Один из варваров, услышав знакомое слово, сует мне в нос обрывок флага: символическое изображение дракона, пожирающего свой хвост. Видимо, захваченный в бою вражеский штандарт. Бородач плюет на дракона, швыряет его на пол и топчет, изрыгая на своем корявом наречии ужасные проклятия, состоящие сплошь из «р», «ш» и «ч». Репортер сочувственно смотрит на дикаря, давая ему высказаться, потом снова поворачивается к объективу.
«Сегодня средняя продолжительность жизни в России — тридцать два года. Но эти люди убеждены, что страной до сих пор управляют те же лидеры, что и четыреста лет назад», — заключает он.
Занимательно.
Нет, правда занимательно. Мне кажется, я начинаю подсаживаться на русские хроники, как на сериал. Завтра, если попаду в спортзал, опять врублю этот трэш.
До самого конца занятий я больше не думаю об Аннели; а главное, не думаю о том, почему я о ней думал.

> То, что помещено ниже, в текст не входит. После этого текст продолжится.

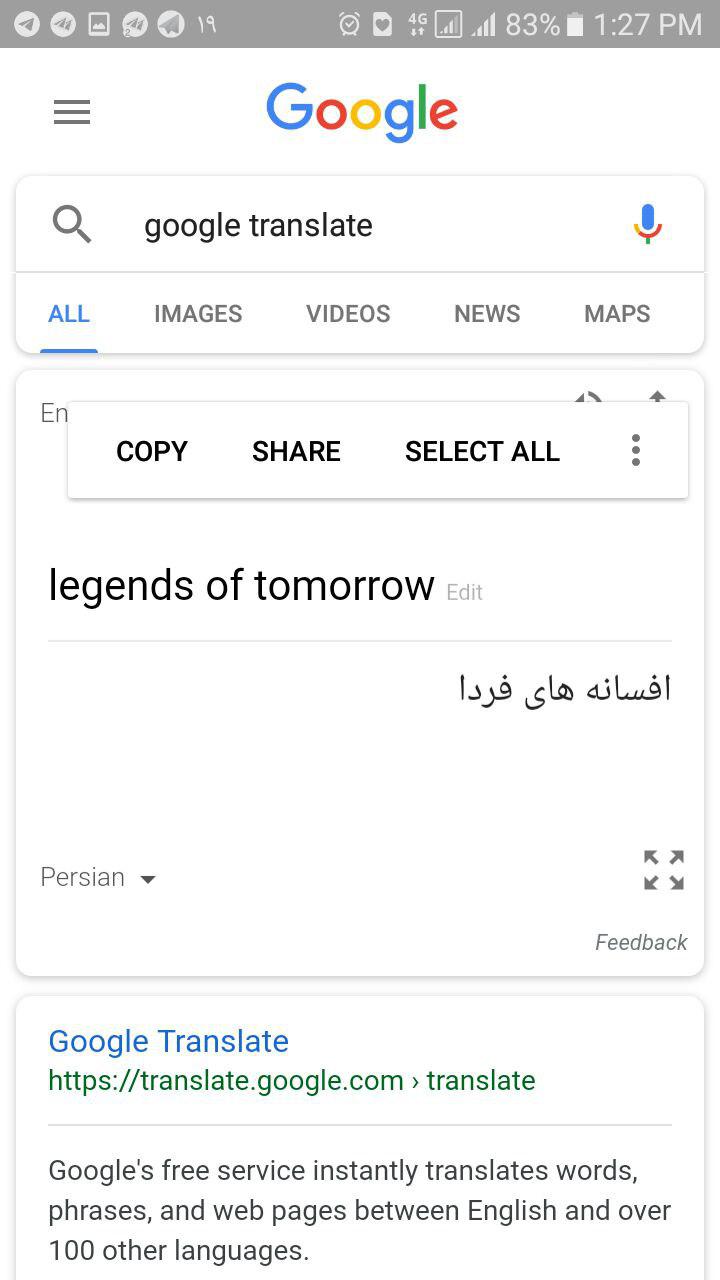Choose SHARE from the selection toolbar

tap(296, 452)
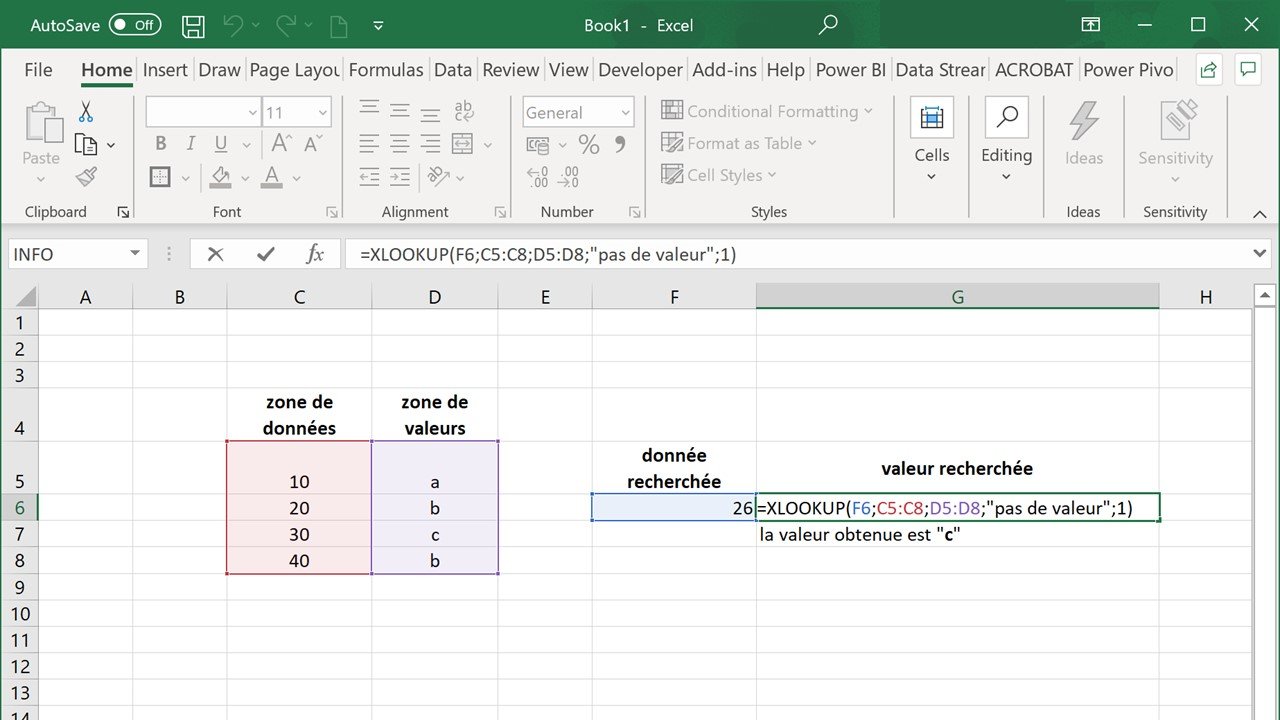Toggle Bold formatting

pyautogui.click(x=160, y=145)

Башня «Цеппелин» больше похожа на ткнувшуюся носом в землю древнюю авиабомбу за миг до взрыва. Она не слишком высока, не больше километра, но монохромная, аскетичная, чугунно-суровая и серьезная непробиваемой германской серьезностью — кажется центром тяжести если и не мира, то уж точно — всей округи. Где-то внизу, говорят, распластался старый Берлин, который башня «Цеппелин» вот-вот сокрушит, а на одном из огромных декоративных стабилизаторов в самом верху находится ресторан «Das Alte Fachwerkhaus».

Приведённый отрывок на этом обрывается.